━━━ Material to process

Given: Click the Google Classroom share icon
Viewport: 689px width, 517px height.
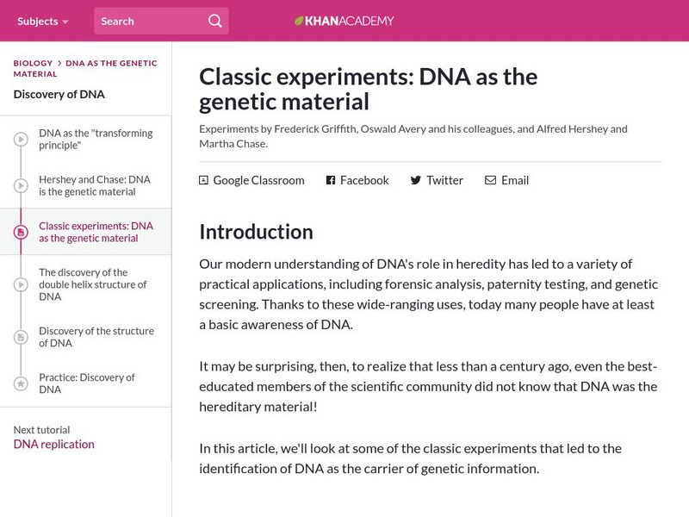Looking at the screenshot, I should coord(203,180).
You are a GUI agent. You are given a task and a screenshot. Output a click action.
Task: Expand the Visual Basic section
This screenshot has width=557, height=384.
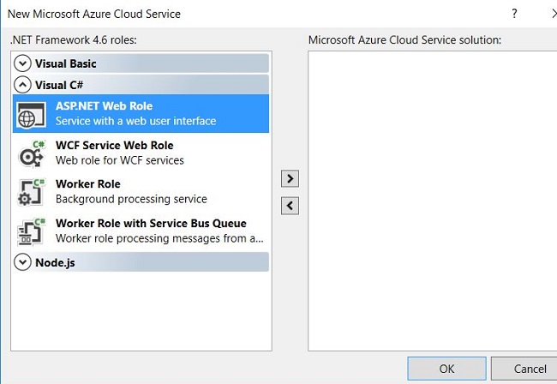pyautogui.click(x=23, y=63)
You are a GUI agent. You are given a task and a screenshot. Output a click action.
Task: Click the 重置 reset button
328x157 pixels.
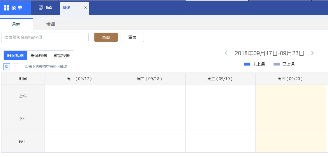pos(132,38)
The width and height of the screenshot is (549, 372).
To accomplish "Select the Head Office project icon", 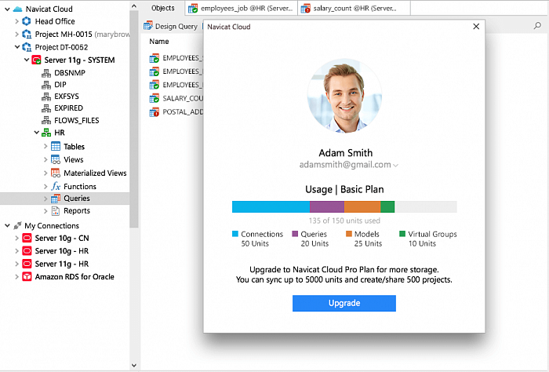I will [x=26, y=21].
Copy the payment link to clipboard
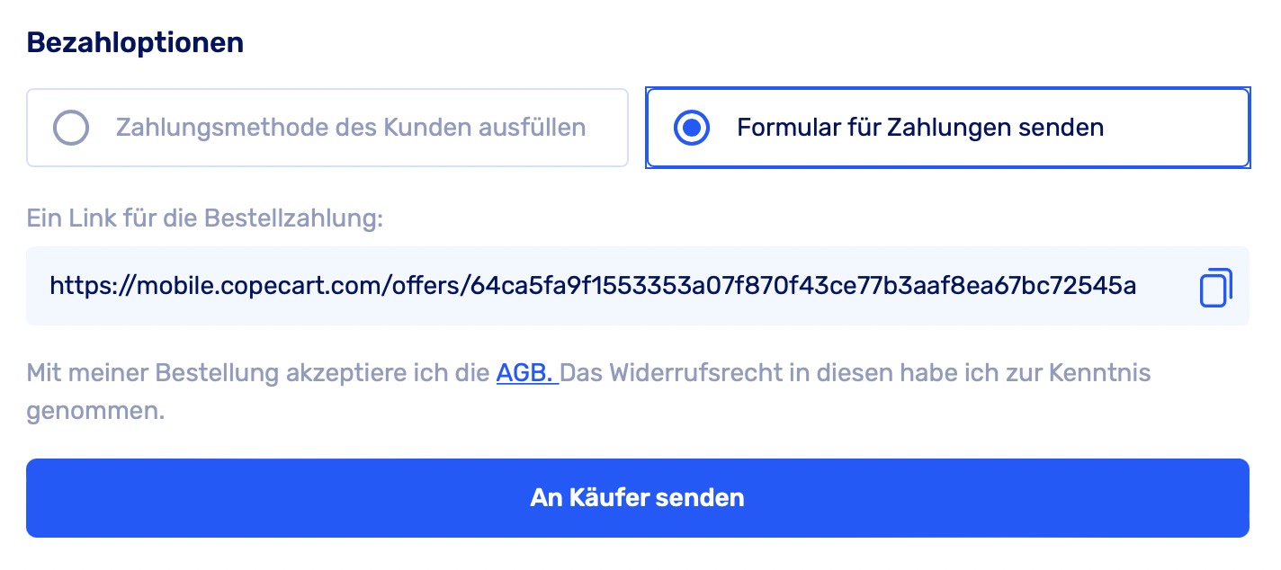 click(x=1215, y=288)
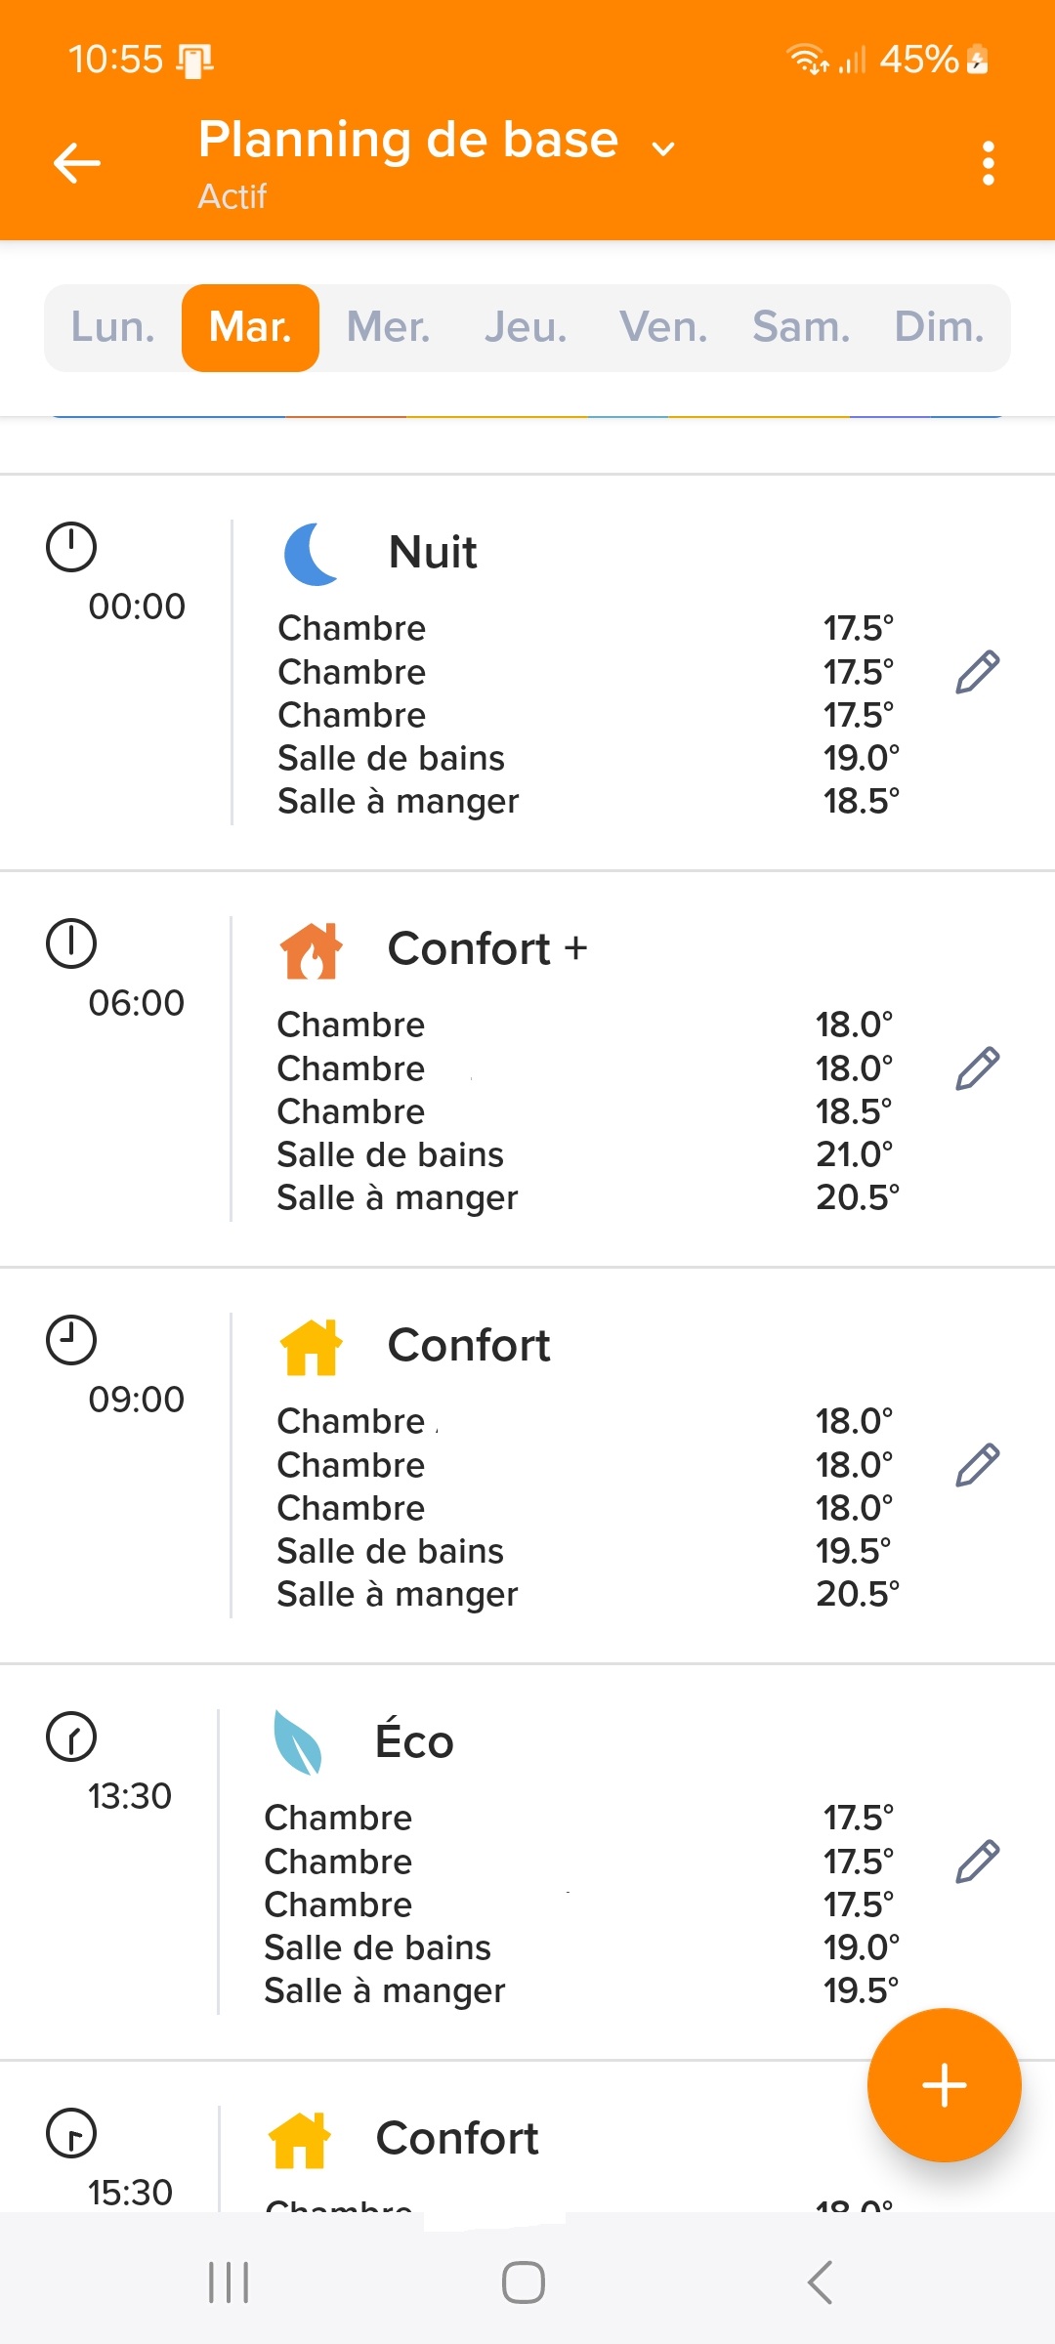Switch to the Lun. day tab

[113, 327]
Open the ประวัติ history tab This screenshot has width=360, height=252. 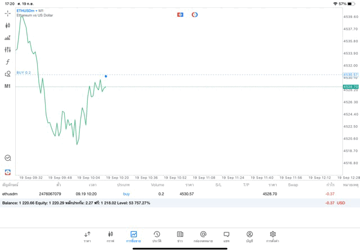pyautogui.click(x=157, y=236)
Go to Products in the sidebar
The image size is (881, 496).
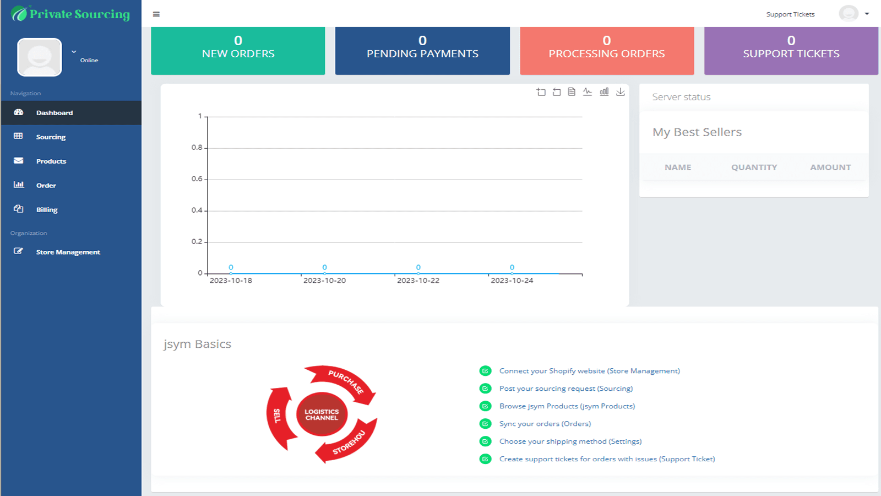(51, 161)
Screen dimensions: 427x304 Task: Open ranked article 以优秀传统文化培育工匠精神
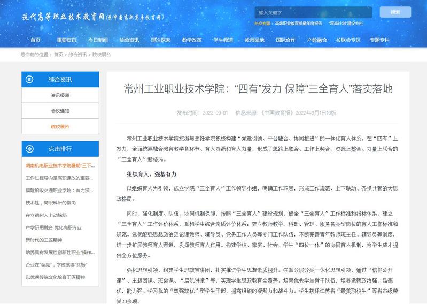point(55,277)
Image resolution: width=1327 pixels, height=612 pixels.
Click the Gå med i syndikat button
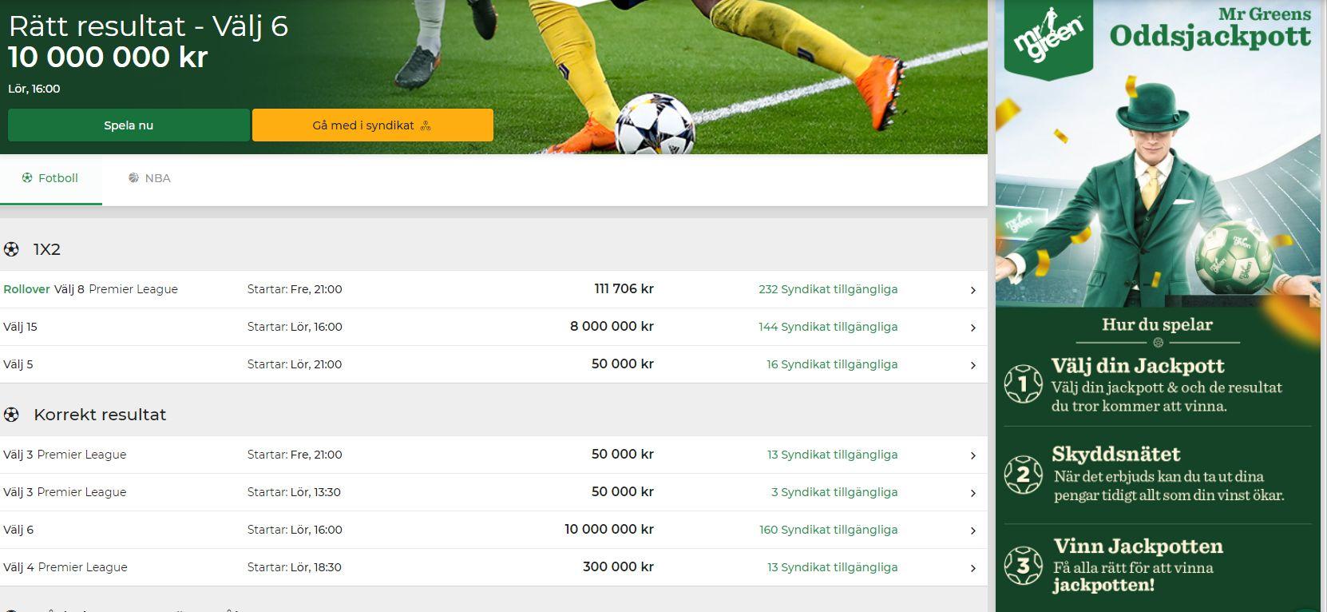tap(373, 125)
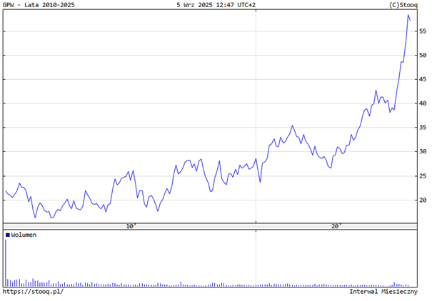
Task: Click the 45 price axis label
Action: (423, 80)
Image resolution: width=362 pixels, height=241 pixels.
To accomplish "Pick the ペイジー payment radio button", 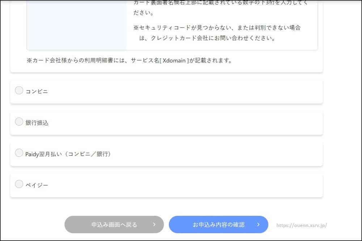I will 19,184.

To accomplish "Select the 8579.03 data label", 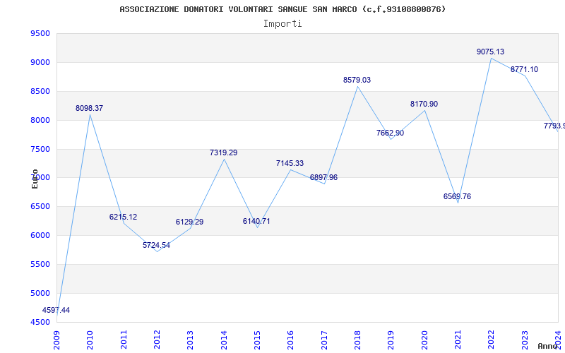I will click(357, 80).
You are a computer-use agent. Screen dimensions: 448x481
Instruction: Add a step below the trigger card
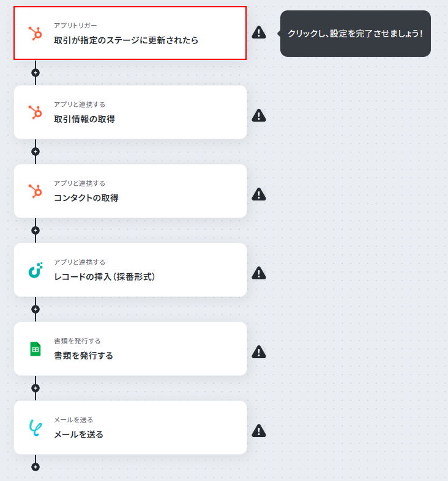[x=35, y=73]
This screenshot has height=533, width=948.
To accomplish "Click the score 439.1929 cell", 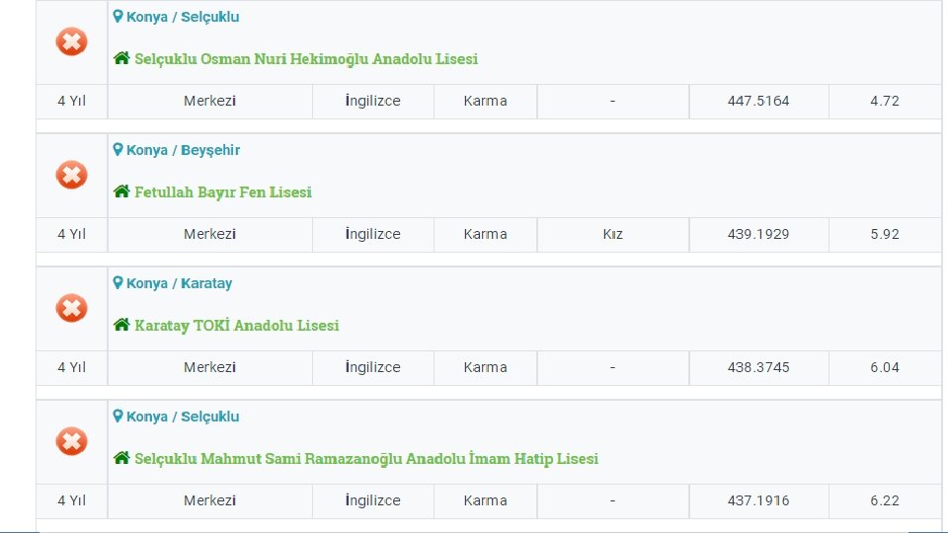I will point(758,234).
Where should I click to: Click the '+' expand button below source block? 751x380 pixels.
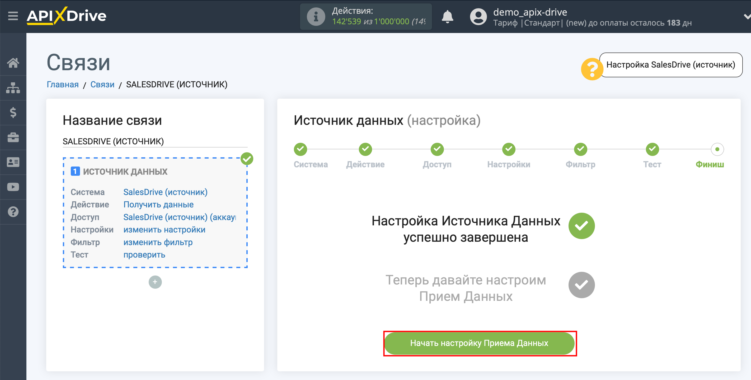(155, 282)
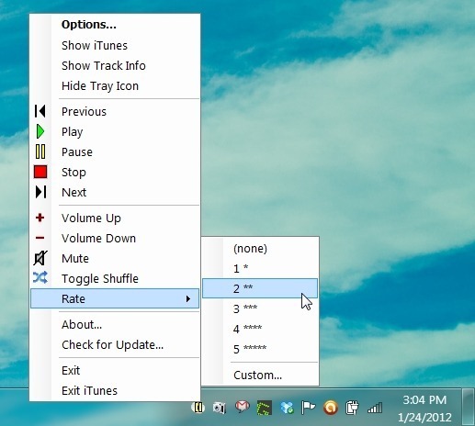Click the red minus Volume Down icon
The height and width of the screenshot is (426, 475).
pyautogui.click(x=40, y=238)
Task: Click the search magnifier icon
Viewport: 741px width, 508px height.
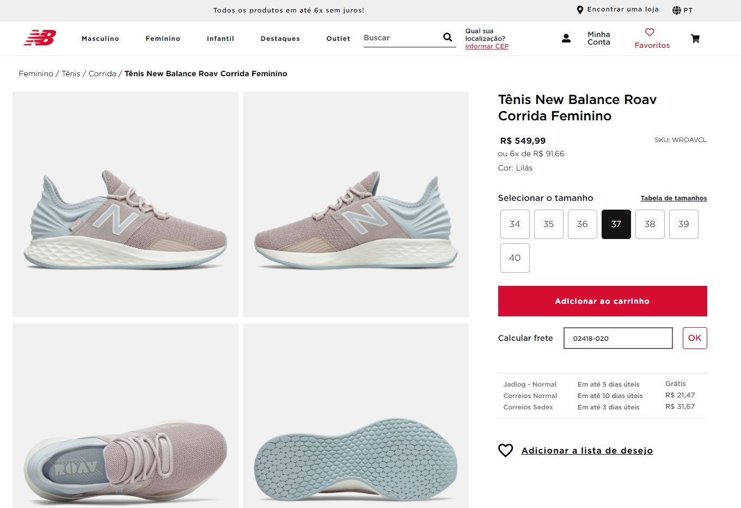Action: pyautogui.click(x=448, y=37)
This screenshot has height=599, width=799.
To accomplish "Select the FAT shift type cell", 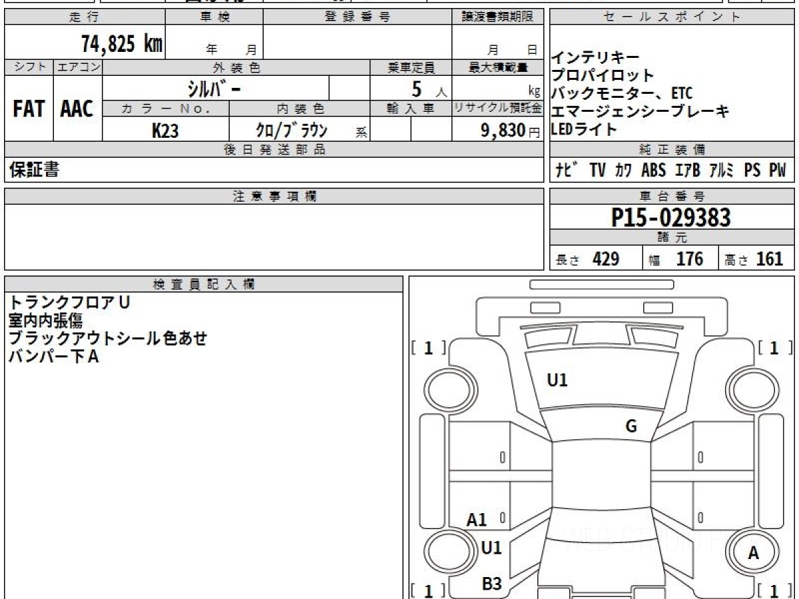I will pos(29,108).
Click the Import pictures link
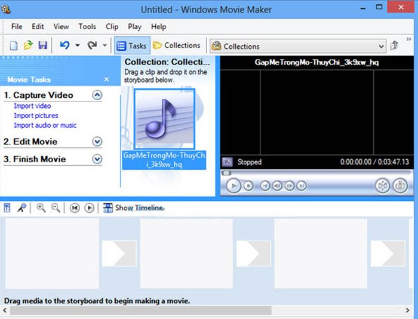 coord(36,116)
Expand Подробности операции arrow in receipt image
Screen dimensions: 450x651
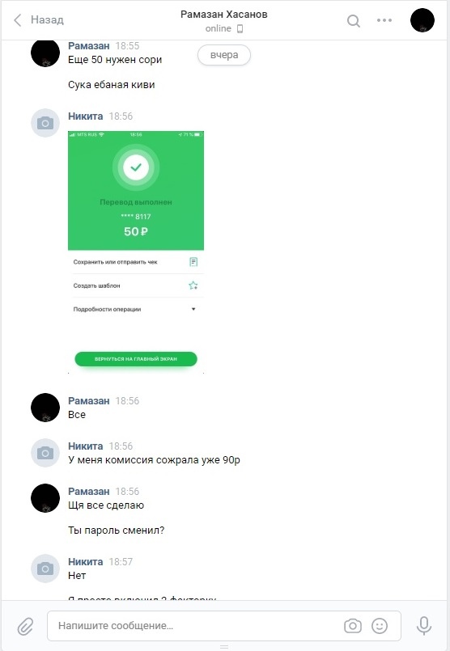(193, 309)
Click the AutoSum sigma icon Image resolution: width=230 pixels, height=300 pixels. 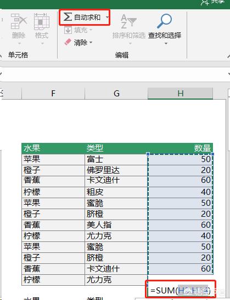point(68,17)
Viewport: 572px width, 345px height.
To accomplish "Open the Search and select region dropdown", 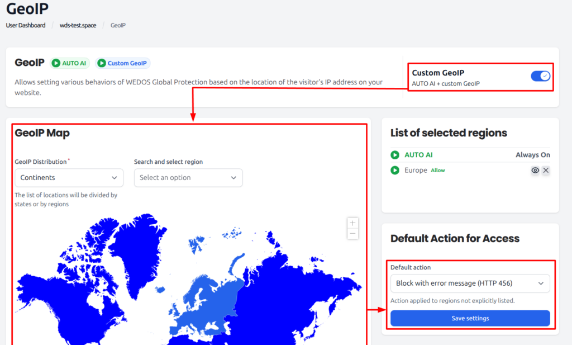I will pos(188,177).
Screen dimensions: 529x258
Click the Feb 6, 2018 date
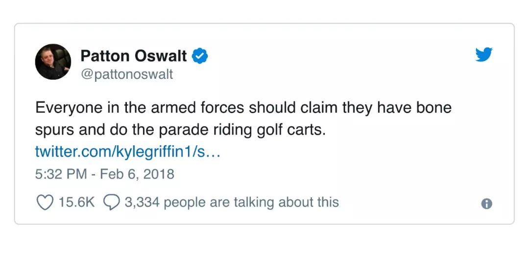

━━━━━━

Instructions for the task: The stretch to restate runs from the line above containing "This screenshot has width=557, height=384." through the line containing "The width and". Copy it word for word, ends included, without pictures.

Answer:
This screenshot has width=557, height=384.
pyautogui.click(x=23, y=63)
You are a GUI agent. You are given a task and a screenshot. Output a click action.
Task: Click the 重置 reset button
328x157 pixels.
pos(132,38)
The width and height of the screenshot is (549, 372).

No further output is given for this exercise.